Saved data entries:

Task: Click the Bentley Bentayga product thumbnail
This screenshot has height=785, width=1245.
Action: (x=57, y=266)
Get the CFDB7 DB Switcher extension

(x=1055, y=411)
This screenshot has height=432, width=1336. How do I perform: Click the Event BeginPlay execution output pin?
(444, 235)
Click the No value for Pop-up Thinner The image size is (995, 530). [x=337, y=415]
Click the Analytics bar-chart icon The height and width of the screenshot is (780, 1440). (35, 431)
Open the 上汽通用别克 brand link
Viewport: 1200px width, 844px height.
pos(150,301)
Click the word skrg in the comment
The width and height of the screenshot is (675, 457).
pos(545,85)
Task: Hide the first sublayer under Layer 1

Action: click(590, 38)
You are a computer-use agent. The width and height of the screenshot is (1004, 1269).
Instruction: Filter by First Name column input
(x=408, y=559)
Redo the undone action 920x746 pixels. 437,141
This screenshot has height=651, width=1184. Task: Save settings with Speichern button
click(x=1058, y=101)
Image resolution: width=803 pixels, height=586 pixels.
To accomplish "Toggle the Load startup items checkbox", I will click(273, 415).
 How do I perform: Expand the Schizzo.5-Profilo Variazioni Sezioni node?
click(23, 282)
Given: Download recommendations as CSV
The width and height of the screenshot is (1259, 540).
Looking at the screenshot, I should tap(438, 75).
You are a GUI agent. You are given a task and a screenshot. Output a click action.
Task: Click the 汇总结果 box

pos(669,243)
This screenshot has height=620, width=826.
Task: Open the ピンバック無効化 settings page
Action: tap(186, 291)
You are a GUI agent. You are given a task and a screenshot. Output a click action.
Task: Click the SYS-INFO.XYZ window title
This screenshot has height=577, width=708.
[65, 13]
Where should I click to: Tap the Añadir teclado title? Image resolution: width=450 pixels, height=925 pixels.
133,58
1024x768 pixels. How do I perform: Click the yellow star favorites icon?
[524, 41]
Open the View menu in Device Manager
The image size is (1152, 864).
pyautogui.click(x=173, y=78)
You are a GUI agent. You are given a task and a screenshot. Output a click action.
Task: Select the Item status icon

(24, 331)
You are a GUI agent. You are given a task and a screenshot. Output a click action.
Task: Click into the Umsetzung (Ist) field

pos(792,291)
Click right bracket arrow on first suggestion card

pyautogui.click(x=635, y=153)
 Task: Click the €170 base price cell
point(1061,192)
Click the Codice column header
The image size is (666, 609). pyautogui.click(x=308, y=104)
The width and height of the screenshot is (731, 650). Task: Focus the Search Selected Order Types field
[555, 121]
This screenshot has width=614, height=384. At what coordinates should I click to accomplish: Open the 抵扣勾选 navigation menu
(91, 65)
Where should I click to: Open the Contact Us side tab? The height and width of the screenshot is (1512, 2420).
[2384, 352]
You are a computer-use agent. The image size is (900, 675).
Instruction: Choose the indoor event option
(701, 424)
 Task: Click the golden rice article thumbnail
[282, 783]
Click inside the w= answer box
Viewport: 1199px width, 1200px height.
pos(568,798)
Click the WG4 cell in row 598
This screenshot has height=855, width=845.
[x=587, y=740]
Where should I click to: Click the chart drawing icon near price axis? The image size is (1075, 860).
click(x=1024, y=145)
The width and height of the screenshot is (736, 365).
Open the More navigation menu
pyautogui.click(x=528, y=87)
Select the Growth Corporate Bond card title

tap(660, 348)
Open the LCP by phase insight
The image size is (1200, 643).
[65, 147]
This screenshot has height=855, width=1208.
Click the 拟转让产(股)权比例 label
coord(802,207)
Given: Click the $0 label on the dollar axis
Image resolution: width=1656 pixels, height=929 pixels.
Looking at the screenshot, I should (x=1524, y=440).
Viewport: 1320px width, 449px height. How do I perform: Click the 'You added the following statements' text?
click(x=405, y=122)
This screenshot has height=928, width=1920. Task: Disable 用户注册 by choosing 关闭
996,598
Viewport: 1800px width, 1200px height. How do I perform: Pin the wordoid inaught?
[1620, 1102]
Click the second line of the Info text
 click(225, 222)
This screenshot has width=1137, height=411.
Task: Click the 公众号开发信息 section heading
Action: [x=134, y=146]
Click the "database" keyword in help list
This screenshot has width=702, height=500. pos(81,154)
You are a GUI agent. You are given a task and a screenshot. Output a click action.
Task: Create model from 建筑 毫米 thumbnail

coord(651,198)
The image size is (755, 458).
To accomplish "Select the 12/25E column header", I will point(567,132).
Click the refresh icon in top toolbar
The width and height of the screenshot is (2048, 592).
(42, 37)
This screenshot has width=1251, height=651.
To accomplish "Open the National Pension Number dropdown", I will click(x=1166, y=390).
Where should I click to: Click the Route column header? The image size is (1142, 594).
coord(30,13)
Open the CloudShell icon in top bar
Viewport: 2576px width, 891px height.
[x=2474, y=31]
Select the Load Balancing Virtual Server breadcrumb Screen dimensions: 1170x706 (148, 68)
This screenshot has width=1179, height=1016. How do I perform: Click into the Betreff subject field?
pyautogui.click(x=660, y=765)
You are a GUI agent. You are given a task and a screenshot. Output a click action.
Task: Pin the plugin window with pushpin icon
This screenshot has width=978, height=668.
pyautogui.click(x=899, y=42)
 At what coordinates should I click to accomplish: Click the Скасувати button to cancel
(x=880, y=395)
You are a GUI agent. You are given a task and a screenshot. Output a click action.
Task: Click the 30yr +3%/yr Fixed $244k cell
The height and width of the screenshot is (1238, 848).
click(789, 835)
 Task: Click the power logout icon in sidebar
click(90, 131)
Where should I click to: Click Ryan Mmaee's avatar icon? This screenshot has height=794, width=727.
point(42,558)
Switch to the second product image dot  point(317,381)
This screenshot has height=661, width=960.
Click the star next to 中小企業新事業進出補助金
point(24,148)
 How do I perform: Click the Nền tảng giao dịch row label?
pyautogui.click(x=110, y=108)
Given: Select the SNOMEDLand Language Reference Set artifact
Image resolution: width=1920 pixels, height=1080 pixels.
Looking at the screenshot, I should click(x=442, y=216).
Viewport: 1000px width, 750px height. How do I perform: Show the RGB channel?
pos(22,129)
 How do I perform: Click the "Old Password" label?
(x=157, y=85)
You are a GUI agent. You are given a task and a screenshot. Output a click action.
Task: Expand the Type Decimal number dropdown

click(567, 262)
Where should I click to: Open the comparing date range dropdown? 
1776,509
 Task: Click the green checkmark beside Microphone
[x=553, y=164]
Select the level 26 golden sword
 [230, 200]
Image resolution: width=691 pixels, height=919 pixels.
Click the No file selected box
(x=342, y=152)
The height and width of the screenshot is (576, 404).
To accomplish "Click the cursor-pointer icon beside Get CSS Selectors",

▶ **WORK ORDER**: Search the entries above for the string "product". Copy each line in which it appears.

▶ **ANSWER TO THE PROBLEM**:
Task: Click the Bentley Bentayga product thumbnail
Switch to the second product image dot  point(317,381)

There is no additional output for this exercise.